A day after Facebook said it was stepping up efforts against fake news and hoaxes, Germany announced a new law that will empower it to fine the social media giant 500,000 euros ($522,575) for every problematic post that does not vanish within 24 hours.
“After years of asking, cajoling and threatening the US social network to work faster to tackle fake news and hate speech, Berlin made clear it is no longer interested in self-regulation,” a report in Irish Times said on Sunday.
“Facebook did not use the chance to regulate complaint management properly,” Thomas Oppermann, the Bundestag floor leader of Germany’s ruling Social Democrats (SPD), was quoted as saying.
He said that after a “long and intensive effort to build bridges” with the company, the SPD and its coalition partner, chancellor Angela Merkel’s Christian Democratic Union (CDU), have agreed to present new legislation in the new year.

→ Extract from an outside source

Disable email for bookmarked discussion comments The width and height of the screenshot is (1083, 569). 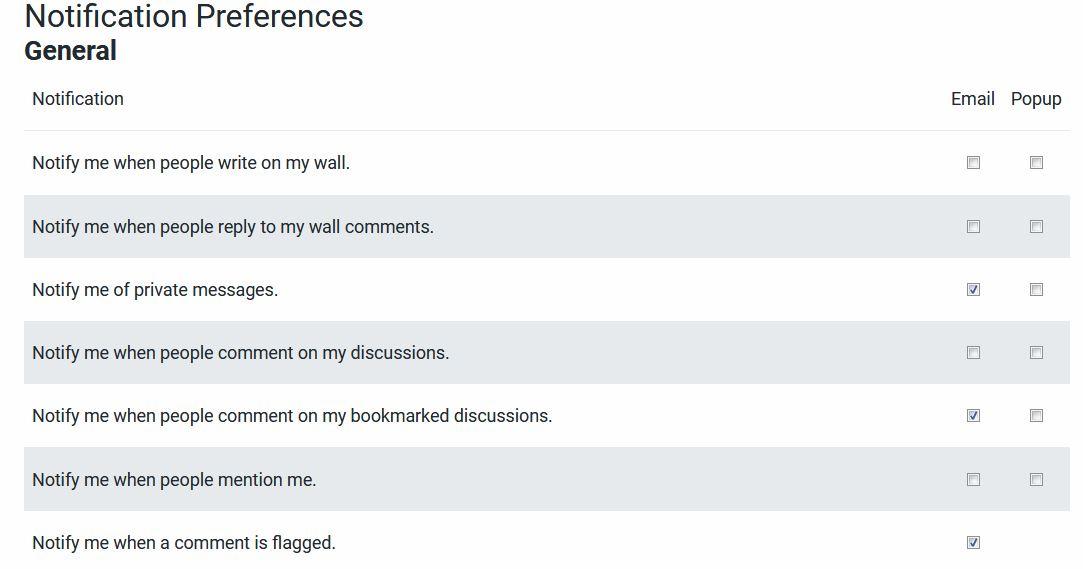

The law will oblige all dominant internet platforms operating in Germany to have a legal contact, operating round-the-clock, for victims of hate speech and fake news, the report said.
Currently, Facebook users in Germany complain to the platform’s headquarters in Dublin — with an unclear response and action time.
According to the law, the person affected by the fake news can demand a “correction with the same reach” as the original post.
Facebook was accused of allowing fake news to be posted during the US presidential election in November.
Facebook on Thursday it was stepping up efforts against fake news and hoaxes by testing several ways to make it easier to report a hoax if users see one on the social media network.
Facebook asked its users to flag fake news stories which will be verified by third party fact-checkers.
According to media reports, Facebook was going to work with five fact-checking agencies – ABC News, AP, FactCheck.org, Politifact and Snopes.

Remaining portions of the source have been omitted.